Java Fork-Join pool

The purpose of a Fork-Join Pool in Java is to provide a framework for parallelism and concurrent execution of tasks, especially for parallelizing CPU-bound tasks that can be divided into smaller subtasks.

In a Fork-Join Pool, each worker thread is responsible for a subset of tasks, and these subtasks are stored in double-ended queues (dequeues). Each worker thread retrieves subtasks from its dequeue and executes them.

Key purposes and benefits

1. Fork-Join Pools allow you to break down a larger task into smaller subtasks that can be executed concurrently. This is particularly valuable for tasks that can be divided into independent parts, such as recursive algorithms, matrix multiplication, sorting, and searching.
2. This framework is well-suited for tasks that follow a recursive structure. A task is divided into smaller tasks until it reaches the base case, at which point the results are computed.
3. Improved Performance: Parallel execution on multi-core processors can yield significant performance improvements, especially for compute-intensive tasks.
4. Work Stealing: Fork-Join Pools employ work-stealing algorithms, enabling idle threads to ‘steal’ tasks from other threads’ task queues when they have completed their own work.
5. Efficient Load Balancing: This work-stealing mechanism ensures efficient load balancing because idle worker threads can always find tasks to execute, even if other threads are busy. It prevents some threads from being overloaded while others remain idle.
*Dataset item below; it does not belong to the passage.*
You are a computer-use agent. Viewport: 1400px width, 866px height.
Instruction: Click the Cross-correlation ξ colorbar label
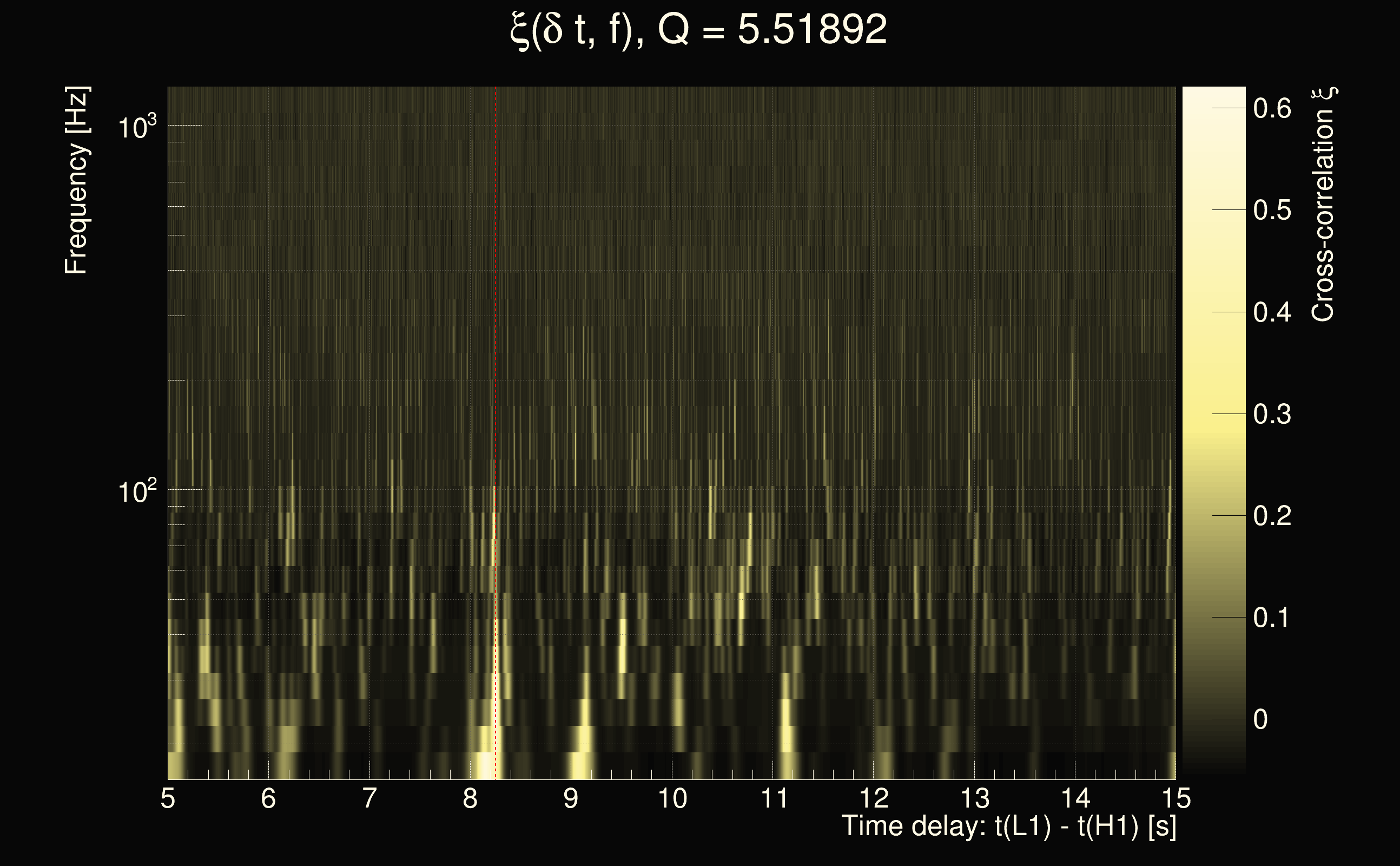tap(1323, 205)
ForkJoinPools can be used to execute independent tasks in parallel. You can submit a Runnable or a Callable object and run it in a new thread. However, an implementation of ExecutorService can also be used for this purpose.
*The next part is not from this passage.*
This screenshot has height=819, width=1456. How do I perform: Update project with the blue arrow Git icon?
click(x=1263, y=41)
ForkJoinPool is not a replacement for Java’s ExecutorService. It is an addition to the capabilities of the java.util.concurrent package.

What types of tasks can be executed in a Fork-Join Pool? In addition to Callable and Runnable, you can submit two other types of classes to a Fork-Join Pool: RecursiveAction and RecursiveTask.

Example

Retrieve the count of occurrences of a specific integer in a given array using Fork-Join Pool.

package com.gathi.porkjoin;

import java.util.concurrent.ForkJoinPool;
import java.util.concurrent.RecursiveTask;

public class SearchTask extends RecursiveTask<Integer> {

 private int[] arr;
 private int start;
 private int end;
 private int element;
 private int chunkSize = 100;
 ForkJoinPool pool = ForkJoinPool.commonPool();
 
 public SearchTask(int [] arr, int element) {
  this.arr = arr;
  this.start = 0;
  this.end = arr.length;
  this.element = element;
 }
 
 public SearchTask(int [] arr, int start, int end, int element) {
  this.arr = arr;
  this.start = start;
  this.end = end;
  this.element = element;
 }
 
 @Override
 protected Integer compute() {
  
  int length = end - start;
  
  int occurance = 0;
  if (length <= chunkSize) {
   for (int i=start; i<end; i++) {
    if (arr[i] == element) {
     occurance++;
    }
   }
   return occurance;
  }
  
  int mid = start + length / 2;
        SearchTask taskFirst = new SearchTask(arr, start, mid, element);
        SearchTask taskSecond = new SearchTask(arr, mid, end, element);

        taskFirst.fork();
        int resultSecond = taskSecond.compute();
  
  return taskFirst.join() + resultSecond;
 }
}

ForkJoinPool pool = ForkJoinPool.commonPool();
  
  int [] arr = {...};
  
  SearchTask searchTask = new SearchTask(arr, 4);
  
  //this is a synchronous or blocking call. Calling thread waits until
  //it returns a value
  int x = pool.invoke(searchTask);
  System.out.println(x);

Explanation

A thread from the ForkJoinPool (let’s call it thread1) picks up the searchTask and invokes the compute method on it. The taskFirst.fork() method creates a new task and submits it to thread1's deque. Thread1 continues to execute the taskSecond.compute method in a recursive manner. Eventually, it waits for the completion of taskSecond.

At this point, either thread1 or another thread (let’s call it thread2) from the pool can pick up taskSecond from thread1's deque and execute the task.

As you can see, if the input array size is large, tasks are continuously added to the deque of each thread. Any available thread can pick up a task from another thread’s deque and execute it. This is called task stealing.

Work-stealing is a fundamental feature of Fork-Join Pools, and it helps ensure that the pool’s worker threads are kept busy, resulting in better utilization of available CPU cores and more efficient parallel execution of tasks. This dynamic load balancing contributes to the overall performance improvement in multi-threaded applications.